What to work on:
**a)** From the article about the financial probe into the JIIU trust, quote the stretch from "The Ministry of" through "and traceability norms.".
**b)** Answer each question using the article about the financial probe into the JIIU trust.
(i) On what date did the Ministry of Home Affairs cancel JIIU's FCRA registration?
(ii) How much did North Maharashtra University grant a JIIU institute?
(iii) Under which project did the Jamia Private Industrial Training Institute in Akkalkuwa obtain a performance-based grant?
**c)** Carry on the article about the financial probe into the JIIU trust, starting after its final paragraph.

Excerpt provided:
- - - - -
Officials further stated that the trust routed funds to a network of religious and social bodies involved in relief and community rehabilitation, but is suspected to have diverted a portion to entities providing legal support to individuals facing prosecution in communal or security-related cases. Investigators noted that some of these organisations have historically provided legal aid for accused persons in terror-linked or riot-related cases, indirectly supporting criminal acts. While the ED has not yet determined whether such expenditures violate FCRA norms, officials said the utilisation patterns and financial trails “require detailed scrutiny.”
During the investigation, the financial probe agency found that the trust’s charitable framework was allegedly used to justify transfers that did not comply with statutory norms. Investigators said it remains unclear whether the beneficiary institutions actually received the funds, or whether the entries existed only on paper, with the possibility that a portion of the money was siphoned into personal accounts of trust functionaries. Several institutions were found to have received repeated allocations for identical or overlapping purposes, raising further questions about the actual utilisation of the funds.
The Ministry of Home Affairs had earlier cancelled JIIU’s FCRA registration on July 15, 2024, after concluding that the trust had channelled foreign contributions to non-FCRA-registered NGOs in violation of Section 7of the act. Officials said multiple recipient entities were unauthorised yet received routed transfers, suggesting a deliberate scheme to evade audits, regulatory oversight, and traceability norms.
JIIU institutions reportedly received government and university-linked funding. For instance: a JIIU institute was granted Rs60.10 lakh by North Maharashtra University (now KBCNMU), while the Jamia Private Industrial Training Institute in Akkalkuwa obtained a performance-based grant under the STRIVE project, which is a World Bank-supported Central Government scheme. Additionally, a Jamia-affiliated college was listed in the NMU annual report as a beneficiary of the Department of Science and Technology’s (DST) FIST Level II programme, which provides major funding for research and infrastructure.
- - - - -
Raw data:
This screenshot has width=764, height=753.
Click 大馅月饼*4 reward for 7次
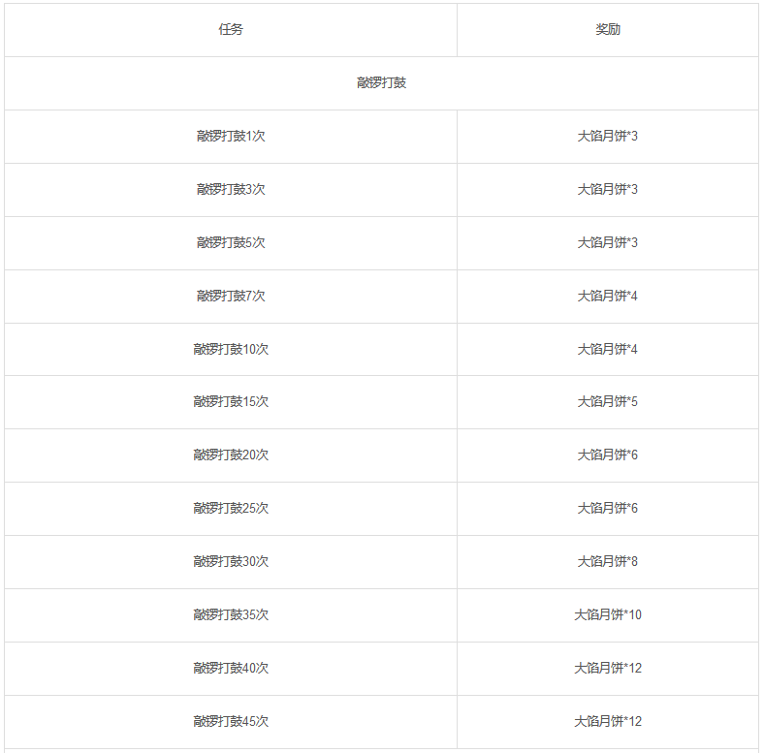(608, 297)

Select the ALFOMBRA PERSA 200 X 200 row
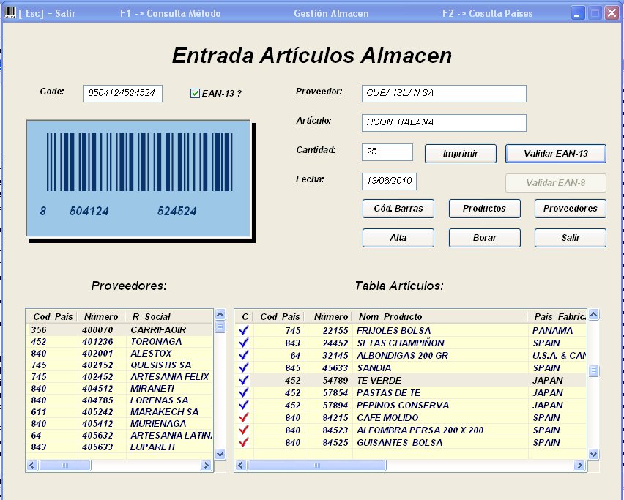[420, 430]
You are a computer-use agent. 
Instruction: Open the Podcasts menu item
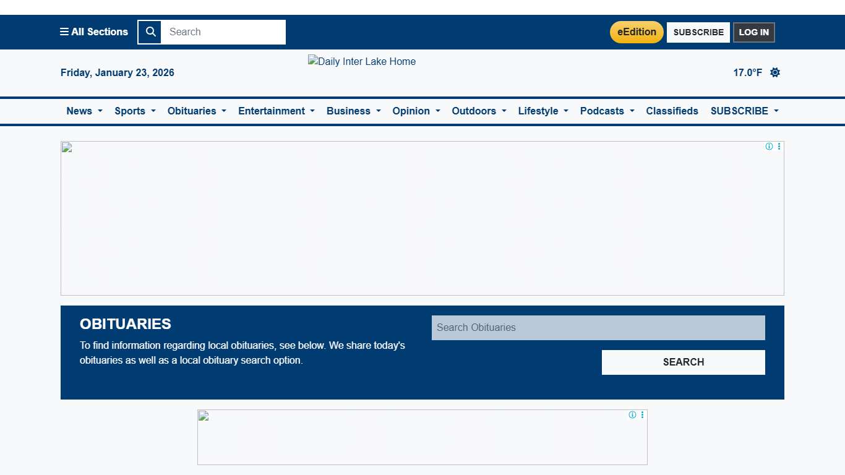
- - - - -
Answers provided:
**a)**
The Ministry of Home Affairs had earlier cancelled JIIU’s FCRA registration on July 15, 2024, after concluding that the trust had channelled foreign contributions to non-FCRA-registered NGOs in violation of Section 7of the act. Officials said multiple recipient entities were unauthorised yet received routed transfers, suggesting a deliberate scheme to evade audits, regulatory oversight, and traceability norms.

**b)**
(i) July 15, 2024
(ii) Rs60.10 lakh
(iii) The STRIVE project, a World Bank-supported Central Government scheme

**c)**
While these entries confirm that government-linked incentives flowed to institutions under the trust, officials said no public record currently identifies a central research grant awarded directly to the JIIU trust itself. Seized documents referring to “national research incentives for organisational self-funding” are now being examined to determine whether the sanctioned funds, irrespective of the source, were utilised for their intended purpose, with investigators flagging potential irregularities in fund utilisation.
The financial probe agency also flagged the As-Salam Unani Hospital and Medical College,an institution associated with the trust, which allegedly submitted fake patient data to government agencies to secure grants and recognition. Officials said this raises suspicion that, while institutions successfully obtained government funding, some of these funds may have been acquired through fraudulent means.
Collectively, these findings indicate that the JIIU group accessed substantial funding through multiple channels, including university, state vocational, central research, and health-sector grants, while raising concerns over alleged misuse or irregularities in the utilisation of certain government funds.